I am afraid of Jason, Michael Myers, Freddy Krueger, and the thing on the Jeepers Creepers movie.  These are monsters that creep me out!

The Shining really leaves me shaking–it is too real!  I can see this movie being more than fiction as truth is stranger than fiction!  Jack Nicholson is a true thespian.  He is Johnny!!!  This is the number one scary movie in my opinion.

Speaking of Nics’, once when Nicholas was about five-years-old my aunt kept him for a few hours.  Upon arriving to pick him I was dismayed to see that he and his cousins were sprawled around the tv watching Darkness Falls.  I was sure that he would have nightmares as a result of this.  I had saw the movie a couple of weeks prior and of course, was scared to the bone!  How could my five-year-old not be?  However, Nicholas was not at all frightened.  Instead he analyzed the entire movie so much that it sounded more like a comedy film instead of horror once he had finished dissecting it.

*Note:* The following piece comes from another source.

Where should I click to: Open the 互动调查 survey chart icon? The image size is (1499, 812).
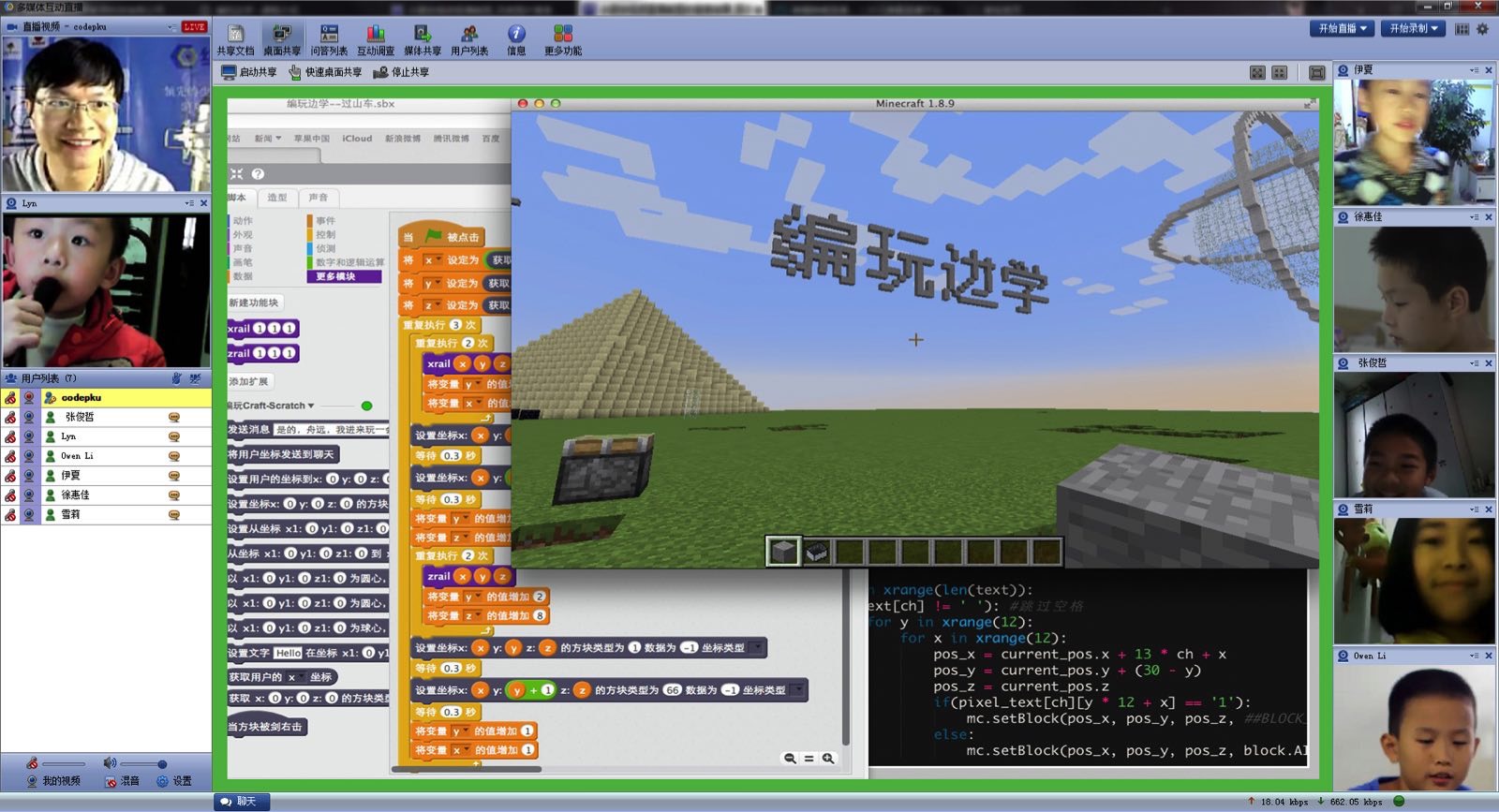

Some other scary movies that gave me nightmares include:

Haute Tension-This had me sweating!

Helter Skelter-I know this is not truly considered a scary movie, but to me it was the ultimate horror film.

Poltergist-“Come into the Light, Carol Ann!”

Stay Alive-Small wonder I am not a big fan video games.

The Devil’s Rejects-This movie was so disturbingly scary!

Texas Chainsaw Massacre-Left me feeling so yucky, mutilated, and violated! 

28 Days Later-Just the barren, eerie cinematography alone was enough for moi!

The Exocerist-Twisting heads, scary faces, bile, and curse words–need I say more?

The Ring-It was enough to keep me away from the tv for weeks.

The Devil’s Advocate-Al Pacino really had me convinced that he was Old Scratch he was so “devilishly handsome!”

Suspiria-One of my students who was into old 70’s horror flicks thought I might like it due to it being set in a ballet school.  I would not want to be trained at that studio!

Wrong Turn-Those things were soooo ugly–and crazy!

When a Stranger Calls-I was thankful that we did not have an upstairs after watching this one!

I’m sure that there are many more that I could add to the list.  But these are the first that popped in my head.  Tell me, what scary movie gets your heart racing? Take this here quiz to see if you could survive a scary movie!  No surprises here because I was labeled a “scaredy cat” and died in the first thirty minutes of the movie!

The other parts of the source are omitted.